**Problem to solve**
Please return the listing exactly, line for line.

**Data shown**
────

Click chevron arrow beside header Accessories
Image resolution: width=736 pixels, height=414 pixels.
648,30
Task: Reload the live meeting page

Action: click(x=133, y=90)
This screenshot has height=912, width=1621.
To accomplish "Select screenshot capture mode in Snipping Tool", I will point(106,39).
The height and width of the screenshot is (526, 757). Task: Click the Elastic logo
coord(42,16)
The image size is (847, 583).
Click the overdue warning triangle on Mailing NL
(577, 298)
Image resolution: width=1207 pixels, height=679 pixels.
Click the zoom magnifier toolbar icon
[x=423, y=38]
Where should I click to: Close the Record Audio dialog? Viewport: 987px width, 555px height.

────

**Task solution**
Click chevron arrow beside header Accessories
Image resolution: width=736 pixels, height=414 pixels.
648,30
Task: Reload the live meeting page

Action: click(x=133, y=90)
This screenshot has height=912, width=1621.
To accomplish "Select screenshot capture mode in Snipping Tool", I will point(106,39).
The height and width of the screenshot is (526, 757). Task: Click the Elastic logo
coord(42,16)
The image size is (847, 583).
Click the overdue warning triangle on Mailing NL
(577, 298)
Image resolution: width=1207 pixels, height=679 pixels.
Click the zoom magnifier toolbar icon
[x=423, y=38]
Where should I click to: Close the Record Audio dialog? Viewport: 987px width, 555px height.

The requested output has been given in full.